= Computer-aided maintenance =

Computer-aided maintenance (not to be confused with CAM which usually stands for Computer Aided Manufacturing) refers to systems that utilize software to organize planning, scheduling, and support of maintenance and repair. A common application of such systems is the maintenance of computers, either hardware or software, themselves. It can also apply to the maintenance of other complex systems that require periodic maintenance, such as reminding operators that preventive maintenance is due or even predicting when such maintenance should be performed based on recorded past experience.

==Computer aided configuration==
The first computer-aided maintenance software came from DEC in the 1980s to configure VAX computers. The software was built using the techniques of artificial intelligence expert systems, because the problem of configuring a VAX required expert knowledge. During the research, the software was called R1 and was renamed XCON when placed in service. Fundamentally, XCON was a rule-based configuration database written as an expert system using forward chaining rules.

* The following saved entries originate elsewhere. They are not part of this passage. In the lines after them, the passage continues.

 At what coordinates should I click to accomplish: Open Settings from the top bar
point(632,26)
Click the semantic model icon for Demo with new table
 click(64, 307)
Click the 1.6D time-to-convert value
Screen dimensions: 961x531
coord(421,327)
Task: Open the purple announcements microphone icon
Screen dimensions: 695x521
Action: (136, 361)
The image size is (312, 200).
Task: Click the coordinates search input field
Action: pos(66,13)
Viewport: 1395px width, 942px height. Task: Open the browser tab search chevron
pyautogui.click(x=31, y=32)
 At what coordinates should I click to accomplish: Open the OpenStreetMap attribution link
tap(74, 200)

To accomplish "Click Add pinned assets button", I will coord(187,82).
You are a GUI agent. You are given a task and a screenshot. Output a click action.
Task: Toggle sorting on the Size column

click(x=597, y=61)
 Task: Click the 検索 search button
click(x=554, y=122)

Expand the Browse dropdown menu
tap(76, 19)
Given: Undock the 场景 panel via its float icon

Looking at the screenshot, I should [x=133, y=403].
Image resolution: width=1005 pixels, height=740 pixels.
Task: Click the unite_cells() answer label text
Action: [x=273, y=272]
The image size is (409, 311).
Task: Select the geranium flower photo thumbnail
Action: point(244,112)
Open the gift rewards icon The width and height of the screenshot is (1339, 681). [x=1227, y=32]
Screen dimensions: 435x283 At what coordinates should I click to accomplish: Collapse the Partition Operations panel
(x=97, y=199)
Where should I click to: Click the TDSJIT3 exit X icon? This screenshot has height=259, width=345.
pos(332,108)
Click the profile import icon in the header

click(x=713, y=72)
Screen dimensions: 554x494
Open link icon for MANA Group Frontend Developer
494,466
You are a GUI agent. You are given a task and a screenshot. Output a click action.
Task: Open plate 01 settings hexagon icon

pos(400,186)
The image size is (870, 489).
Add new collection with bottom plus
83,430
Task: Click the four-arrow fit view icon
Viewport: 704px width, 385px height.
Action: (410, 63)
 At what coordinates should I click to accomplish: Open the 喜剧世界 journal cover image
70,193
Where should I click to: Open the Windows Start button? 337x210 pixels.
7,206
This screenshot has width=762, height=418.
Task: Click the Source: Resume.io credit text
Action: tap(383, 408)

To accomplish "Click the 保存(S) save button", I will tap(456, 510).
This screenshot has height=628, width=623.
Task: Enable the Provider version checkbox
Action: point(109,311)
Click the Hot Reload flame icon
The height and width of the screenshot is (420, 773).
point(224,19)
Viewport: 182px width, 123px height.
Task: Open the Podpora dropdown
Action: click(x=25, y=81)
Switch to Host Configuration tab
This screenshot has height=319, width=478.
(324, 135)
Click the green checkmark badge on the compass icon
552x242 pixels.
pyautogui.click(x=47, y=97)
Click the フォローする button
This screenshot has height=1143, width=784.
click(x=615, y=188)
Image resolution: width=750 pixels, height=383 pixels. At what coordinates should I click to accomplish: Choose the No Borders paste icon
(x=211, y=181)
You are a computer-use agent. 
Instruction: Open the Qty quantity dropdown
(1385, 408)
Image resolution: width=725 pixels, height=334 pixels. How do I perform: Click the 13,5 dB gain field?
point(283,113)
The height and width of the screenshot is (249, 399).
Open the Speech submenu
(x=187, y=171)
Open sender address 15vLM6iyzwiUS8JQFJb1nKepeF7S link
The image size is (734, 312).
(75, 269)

As one of the first expert systems to be pressed into commercial service it created high expectations, which did not materialize, as DEC lost commercial pre-eminence.

==Help Desk software==
Help desks frequently use help desk software that captures symptoms of a bug and relates them to fixes, in a fix database. One of the problems with this approach is that the understanding of the problem is embodied in a non-human way, so that solutions are not unified.

==Strategies for finding fixes==
1. The bubble-up strategy simply records pairs of symptoms and fixes. The most frequent set of pairs is then presented as a tentative solution, which is then attempted. If the fix works, that fact is further recorded, along with the configuration of the presenting system, into a solutions database.
2. Oddly enough, shutting down and booting up again manages to 'fix,' or at least 'mask,' a bug in many computer-based systems; thus reboot is the remedy for distressingly many symptoms in a 'fix database.' The reason a reboot often works is that it causes the RAM to be flushed. However, typically the same set of actions is likely to create the same result demonstrating a need to refine the "startup" applications (which launch into memory) or install the latest fix/patch of the offending application.
3. Currently, most expertise in finding fixes lies in human domain experts, who simply sit at a replica of the computer-based system, and who then 'talk through' the problem with the client to duplicate the problem, and then relate the fix.